[Saved data entries]
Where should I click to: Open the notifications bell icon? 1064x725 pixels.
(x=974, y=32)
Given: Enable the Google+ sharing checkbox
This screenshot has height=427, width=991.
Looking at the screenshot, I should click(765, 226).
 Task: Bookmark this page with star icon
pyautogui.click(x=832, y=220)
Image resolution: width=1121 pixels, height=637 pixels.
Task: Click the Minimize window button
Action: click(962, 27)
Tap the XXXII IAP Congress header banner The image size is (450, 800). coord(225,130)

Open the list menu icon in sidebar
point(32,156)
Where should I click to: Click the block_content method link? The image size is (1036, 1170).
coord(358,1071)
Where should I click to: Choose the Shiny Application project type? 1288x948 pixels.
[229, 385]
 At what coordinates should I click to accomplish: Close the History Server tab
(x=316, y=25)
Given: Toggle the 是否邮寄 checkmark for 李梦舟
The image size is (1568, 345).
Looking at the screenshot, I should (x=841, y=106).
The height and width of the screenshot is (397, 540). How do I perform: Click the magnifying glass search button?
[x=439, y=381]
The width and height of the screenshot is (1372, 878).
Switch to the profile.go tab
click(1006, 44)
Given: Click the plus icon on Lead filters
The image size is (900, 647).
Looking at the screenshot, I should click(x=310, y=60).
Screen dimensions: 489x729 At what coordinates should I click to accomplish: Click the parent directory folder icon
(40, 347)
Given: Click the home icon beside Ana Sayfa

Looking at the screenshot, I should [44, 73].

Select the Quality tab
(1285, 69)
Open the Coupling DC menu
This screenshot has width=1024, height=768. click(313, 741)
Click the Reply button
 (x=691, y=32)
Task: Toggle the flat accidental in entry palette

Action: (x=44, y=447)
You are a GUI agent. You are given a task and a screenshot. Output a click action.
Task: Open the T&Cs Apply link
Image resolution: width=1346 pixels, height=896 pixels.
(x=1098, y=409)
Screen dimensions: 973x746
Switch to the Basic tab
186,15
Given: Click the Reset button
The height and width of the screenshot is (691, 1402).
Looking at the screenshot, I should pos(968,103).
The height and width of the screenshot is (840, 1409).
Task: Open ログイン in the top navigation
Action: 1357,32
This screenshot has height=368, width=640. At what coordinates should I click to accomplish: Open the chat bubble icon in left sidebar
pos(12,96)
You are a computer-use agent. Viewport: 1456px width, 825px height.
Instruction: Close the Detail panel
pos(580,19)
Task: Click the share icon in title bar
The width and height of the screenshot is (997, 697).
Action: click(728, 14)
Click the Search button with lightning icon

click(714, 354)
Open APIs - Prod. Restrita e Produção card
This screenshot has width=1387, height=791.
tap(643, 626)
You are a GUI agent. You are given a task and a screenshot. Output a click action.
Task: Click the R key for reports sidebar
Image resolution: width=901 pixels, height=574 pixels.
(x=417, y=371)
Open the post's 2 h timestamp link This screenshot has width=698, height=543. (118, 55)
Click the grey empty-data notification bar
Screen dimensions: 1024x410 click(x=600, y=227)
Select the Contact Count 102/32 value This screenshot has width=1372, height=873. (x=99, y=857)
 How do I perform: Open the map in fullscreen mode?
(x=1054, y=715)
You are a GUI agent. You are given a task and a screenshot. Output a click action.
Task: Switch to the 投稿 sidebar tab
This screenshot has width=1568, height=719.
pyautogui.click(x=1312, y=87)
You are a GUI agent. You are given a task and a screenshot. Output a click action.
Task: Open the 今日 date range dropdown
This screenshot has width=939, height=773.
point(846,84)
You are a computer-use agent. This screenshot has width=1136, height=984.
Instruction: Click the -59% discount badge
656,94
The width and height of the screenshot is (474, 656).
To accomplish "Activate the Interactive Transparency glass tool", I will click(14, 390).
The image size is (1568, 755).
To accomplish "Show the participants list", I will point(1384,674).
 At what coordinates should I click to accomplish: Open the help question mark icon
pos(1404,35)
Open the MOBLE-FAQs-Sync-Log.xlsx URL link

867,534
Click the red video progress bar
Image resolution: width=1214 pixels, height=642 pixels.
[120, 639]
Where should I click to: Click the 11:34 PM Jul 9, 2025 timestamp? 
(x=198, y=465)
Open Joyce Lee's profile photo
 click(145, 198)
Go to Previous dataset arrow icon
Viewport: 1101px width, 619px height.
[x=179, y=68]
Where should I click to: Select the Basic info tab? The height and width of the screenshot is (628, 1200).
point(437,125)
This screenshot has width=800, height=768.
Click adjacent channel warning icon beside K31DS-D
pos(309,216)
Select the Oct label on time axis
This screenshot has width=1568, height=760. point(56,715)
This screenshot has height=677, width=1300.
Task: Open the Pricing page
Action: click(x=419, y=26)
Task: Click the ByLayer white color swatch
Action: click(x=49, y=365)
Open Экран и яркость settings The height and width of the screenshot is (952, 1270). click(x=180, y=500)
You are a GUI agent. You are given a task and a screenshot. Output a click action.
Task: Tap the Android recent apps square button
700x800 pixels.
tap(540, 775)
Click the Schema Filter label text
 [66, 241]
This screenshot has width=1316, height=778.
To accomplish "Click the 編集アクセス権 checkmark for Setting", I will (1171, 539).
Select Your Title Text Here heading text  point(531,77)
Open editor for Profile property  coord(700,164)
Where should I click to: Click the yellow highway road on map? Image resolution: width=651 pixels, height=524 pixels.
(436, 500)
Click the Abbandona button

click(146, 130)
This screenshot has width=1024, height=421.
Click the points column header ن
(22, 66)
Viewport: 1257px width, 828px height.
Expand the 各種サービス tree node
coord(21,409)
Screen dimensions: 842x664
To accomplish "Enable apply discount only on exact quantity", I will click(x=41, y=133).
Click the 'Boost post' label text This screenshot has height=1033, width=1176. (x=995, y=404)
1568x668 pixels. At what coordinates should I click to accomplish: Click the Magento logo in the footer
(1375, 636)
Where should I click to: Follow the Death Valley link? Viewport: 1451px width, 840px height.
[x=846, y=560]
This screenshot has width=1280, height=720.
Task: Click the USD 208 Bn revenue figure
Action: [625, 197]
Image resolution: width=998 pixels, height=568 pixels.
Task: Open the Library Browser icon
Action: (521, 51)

WORK INSTRUCTION » If a line of the records above holds the word "checkmark", show it.

TASK RESULT »
Given: Toggle the 是否邮寄 checkmark for 李梦舟
To accomplish "Click the 編集アクセス権 checkmark for Setting", I will (1171, 539).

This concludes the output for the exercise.